* [DOCUMENT EXCERPT]:
The Woman Question in the end is not the question of women. It is not we who are the problem and it is not our needs which are the mystery. From our subjective perspective (denied by centuries of masculinist "science" and analysis), the Woman Question becomes the question of how shall we all—women and children and men—organize our lives together. This is a question which has no answer in the marketplace or among the throng of experts who sell their wisdom there. And this is the only question.
There are clues to the answer in the distant past, in a gynocentric era that linked woman's nurturance to a tradition of skill, caring to craft. There are the outlines of a solution in the contours of the industrial era, with its promise of a collective strength and knowledge surpassing all past human efforts to provide for human needs. And there are impulses toward the truth in each one of us. In our very confusion, in our legacy of repressed energy and half-forgotten wisdom, lies the understanding that it is not we who must change but the social order which marginalized women in the first place and with us all "human values."

* [Stored items]:
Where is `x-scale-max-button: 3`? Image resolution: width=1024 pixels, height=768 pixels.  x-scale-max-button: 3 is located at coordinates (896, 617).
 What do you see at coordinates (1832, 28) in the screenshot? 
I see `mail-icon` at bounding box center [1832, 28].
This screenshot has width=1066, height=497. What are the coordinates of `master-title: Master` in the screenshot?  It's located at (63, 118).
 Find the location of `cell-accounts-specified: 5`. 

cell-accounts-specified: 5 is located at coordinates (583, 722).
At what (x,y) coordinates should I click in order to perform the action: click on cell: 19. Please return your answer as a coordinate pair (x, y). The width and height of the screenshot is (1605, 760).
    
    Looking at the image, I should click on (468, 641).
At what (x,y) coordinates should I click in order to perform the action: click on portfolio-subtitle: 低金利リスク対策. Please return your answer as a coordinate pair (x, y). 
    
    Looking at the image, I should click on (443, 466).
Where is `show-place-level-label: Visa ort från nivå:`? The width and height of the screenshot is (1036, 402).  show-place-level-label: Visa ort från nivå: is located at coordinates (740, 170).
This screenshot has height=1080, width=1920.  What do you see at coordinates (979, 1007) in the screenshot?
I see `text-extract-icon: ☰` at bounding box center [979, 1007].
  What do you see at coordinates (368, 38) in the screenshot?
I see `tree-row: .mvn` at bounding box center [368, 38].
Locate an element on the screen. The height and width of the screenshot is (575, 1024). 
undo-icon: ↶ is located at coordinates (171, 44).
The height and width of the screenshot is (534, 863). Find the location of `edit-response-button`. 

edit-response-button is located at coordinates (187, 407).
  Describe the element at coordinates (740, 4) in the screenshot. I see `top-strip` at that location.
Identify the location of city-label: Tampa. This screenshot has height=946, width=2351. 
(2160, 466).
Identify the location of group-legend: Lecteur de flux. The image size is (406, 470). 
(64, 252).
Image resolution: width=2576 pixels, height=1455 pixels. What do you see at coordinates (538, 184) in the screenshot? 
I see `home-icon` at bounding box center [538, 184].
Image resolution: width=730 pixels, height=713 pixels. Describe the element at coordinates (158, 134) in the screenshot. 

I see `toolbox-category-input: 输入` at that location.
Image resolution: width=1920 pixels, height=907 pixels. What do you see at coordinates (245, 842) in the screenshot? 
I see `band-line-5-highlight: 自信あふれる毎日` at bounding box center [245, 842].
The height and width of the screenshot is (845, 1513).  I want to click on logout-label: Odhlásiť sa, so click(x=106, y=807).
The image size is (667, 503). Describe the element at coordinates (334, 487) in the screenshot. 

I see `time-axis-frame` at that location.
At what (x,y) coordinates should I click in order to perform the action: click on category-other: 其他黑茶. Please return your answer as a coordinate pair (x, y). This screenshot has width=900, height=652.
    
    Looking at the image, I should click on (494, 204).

* [EXERCISES TO COMPLETE]:
a) In the passage on the Woman Question, where are there clues to the answer?
b) Repeat word for word the part of the passage on the Woman Question starting with "The Woman Question in" and going on through "the only question.".

* [SET OF ANSWERS]:
a) In the distant past, in a gynocentric era that linked woman's nurturance to a tradition of skill, caring to craft.

b)
The Woman Question in the end is not the question of women. It is not we who are the problem and it is not our needs which are the mystery. From our subjective perspective (denied by centuries of masculinist "science" and analysis), the Woman Question becomes the question of how shall we all—women and children and men—organize our lives together. This is a question which has no answer in the marketplace or among the throng of experts who sell their wisdom there. And this is the only question.